Mining Software Metrics from Jazz

In this paper, we describe the extraction of source code metrics from the Jazz repository and the application of data mining techniques to identify the most useful of those metrics for predicting the success or failure of an attempt to construct a working instance of the software product. We present results from a systematic study using the J48 classification method. The results indicate that only a relatively small number of the available software metrics that we considered have any significance for predicting the outcome of a build. These significant metrics are discussed and implication of the results discussed, particularly the relative difficulty of being able to predict failed build attempts.

💡 Research Summary

The paper investigates whether static source‑code metrics extracted from the IBM Jazz repository can be used to predict the outcome of software builds (success or failure). The authors first harvested a dataset comprising roughly 1,200 build instances from 2008‑2012, each linked to a snapshot of the code base. For every snapshot they automatically computed a suite of twenty‑plus traditional object‑oriented metrics, including lines of code (LOC), average cyclomatic complexity, number of methods per class, cohesion, coupling, inheritance depth, and comment density. Build results were labeled “SUCCESS” or “FAILURE” based on Jazz’s build server logs.

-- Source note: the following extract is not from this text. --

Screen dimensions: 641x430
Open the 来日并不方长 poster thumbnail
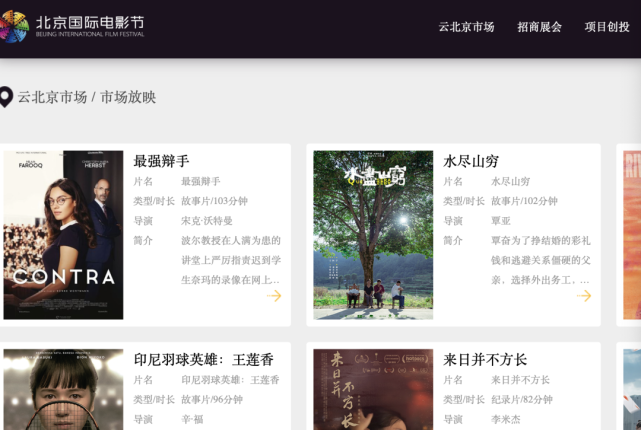373,390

Because successful builds dominated the data (≈78 % of cases), the authors applied SMOTE to synthetically oversample the minority (failed) class, performed mean imputation for missing values, and normalized all continuous attributes using Z‑scores. They then employed the J48 decision‑tree algorithm (C4.5 implementation in WEKA) as the primary classifier, evaluating performance with ten‑fold cross‑validation. An initial model using the full metric set achieved an overall accuracy of about 68 %, with a precision of 0.71 and recall of 0.65; however, recall for the failure class remained low, indicating difficulty in correctly identifying failing builds.

To isolate the most predictive attributes, the authors applied information‑gain and CFS subset evaluation. Five metrics emerged as consistently important: average method complexity, methods‑per‑class, cohesion, inheritance depth, and comment‑to‑line ratio. When the classifier was retrained using only these five features, accuracy dropped only marginally (≈66 %), while the model became simpler and more interpretable. Examination of the resulting tree revealed clear decision rules—for example, an average complexity exceeding a threshold (≈15) or low cohesion often led to a “FAILURE” leaf.

The study also highlighted the inherent limitation of static metrics for failure prediction. Many build failures stem from non‑code factors such as environment configuration, library version conflicts, or test data quality, which are not captured by the examined metrics. Consequently, the failure‑class precision and recall remained substantially lower than those for successful builds. Multicollinearity analysis (via variance inflation factors) identified highly correlated metrics (e.g., LOC and methods‑per‑class), prompting their removal or aggregation to improve model stability.

Key contributions include: (1) a reproducible pipeline for extracting and labeling metrics from a real‑world, industrial‑scale repository; (2) empirical evidence that only a small subset of static metrics carries significant predictive power for build outcomes; and (3) a demonstration that static metrics alone are insufficient for robust failure prediction, suggesting the need for richer, multimodal data (dynamic execution logs, test coverage, environment variables). The authors propose future work involving more sophisticated learners such as Random Forests, Gradient Boosting Machines, or deep‑learning time‑series models, as well as integration with real‑time alerting mechanisms to provide developers with early warnings of potential build problems.